(Description of the task): The required result is each line of the entries below containing the string "Open".

(Data for the task):
══════

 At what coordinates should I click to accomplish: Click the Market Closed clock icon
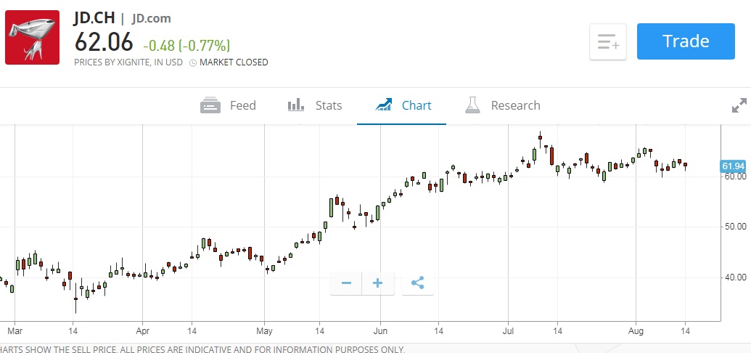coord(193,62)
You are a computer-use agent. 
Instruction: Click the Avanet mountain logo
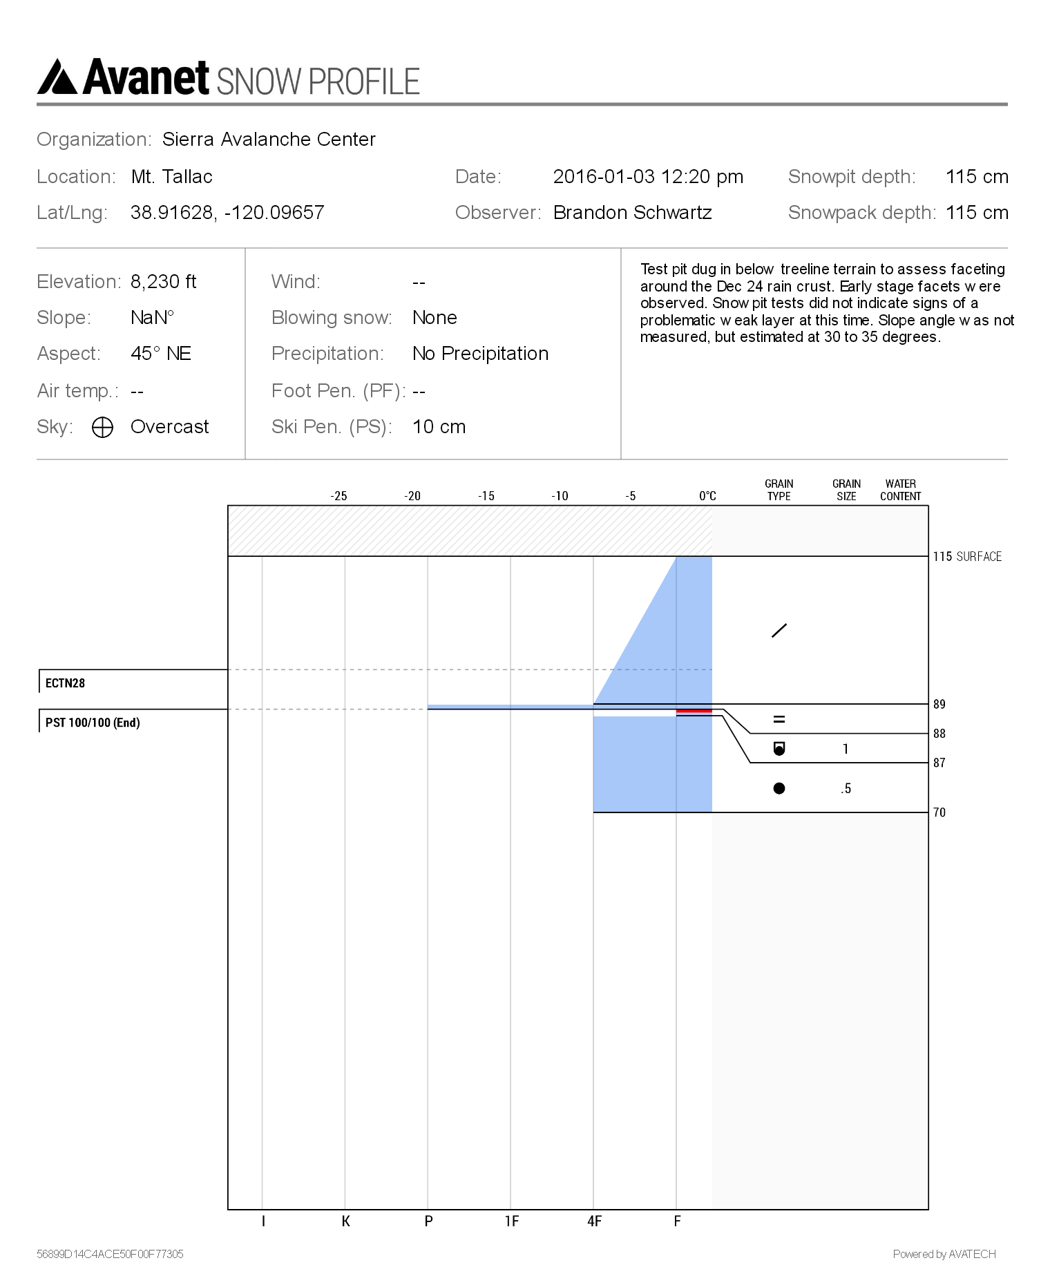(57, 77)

══════

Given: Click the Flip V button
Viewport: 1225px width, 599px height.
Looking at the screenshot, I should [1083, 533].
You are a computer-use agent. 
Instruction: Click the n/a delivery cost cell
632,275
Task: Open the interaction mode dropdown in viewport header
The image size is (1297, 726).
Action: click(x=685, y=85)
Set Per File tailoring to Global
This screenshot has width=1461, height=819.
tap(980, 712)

══════

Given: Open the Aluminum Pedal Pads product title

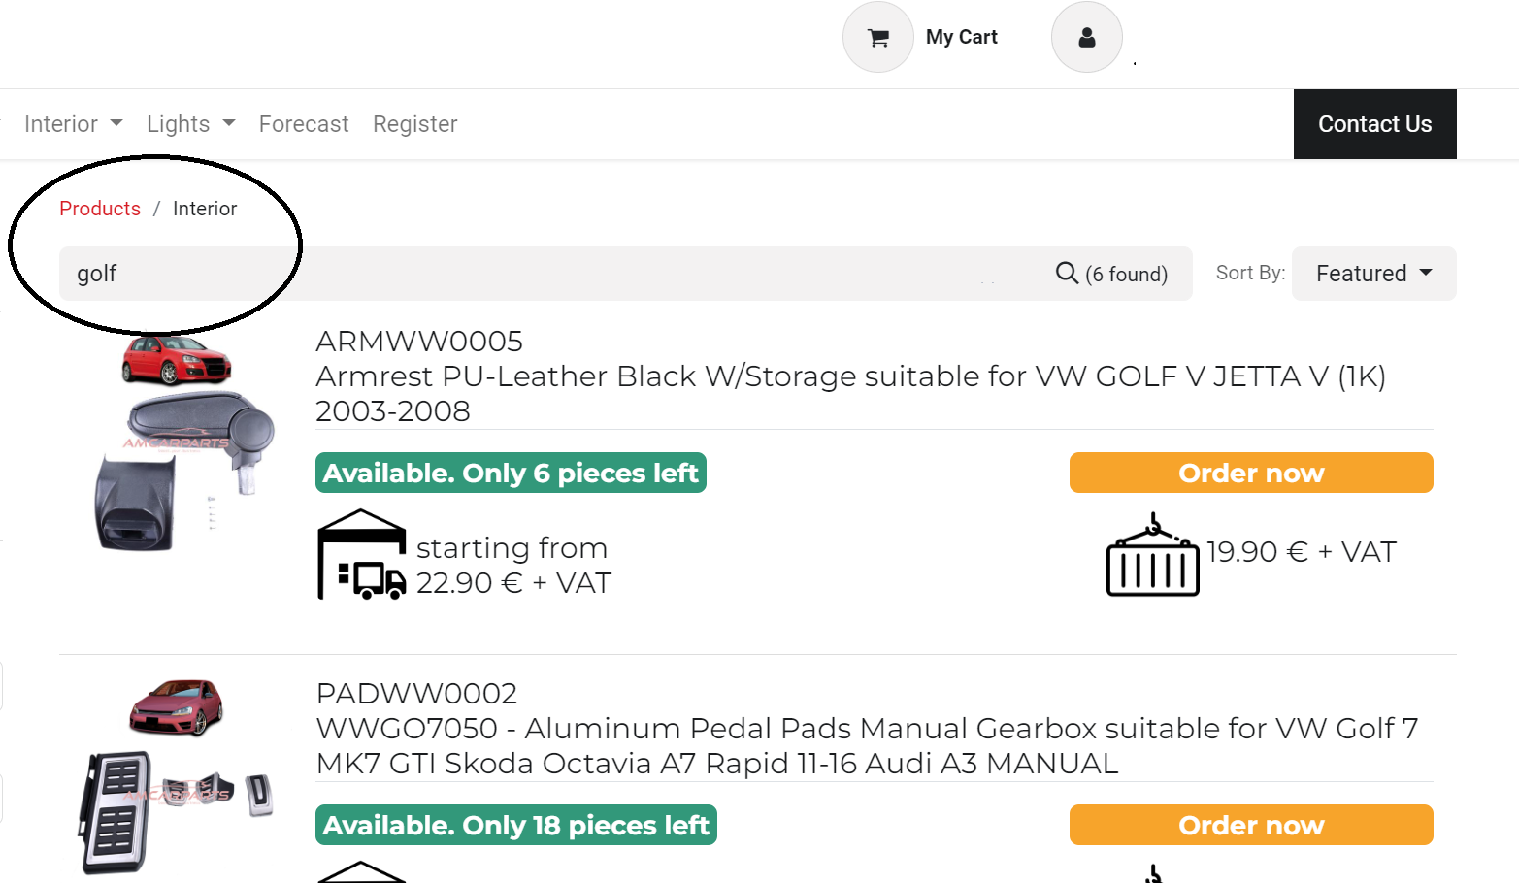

══════

(Task answer):
Task: Open the interaction mode dropdown in viewport header
Given: Open the Aluminum Pedal Pads product title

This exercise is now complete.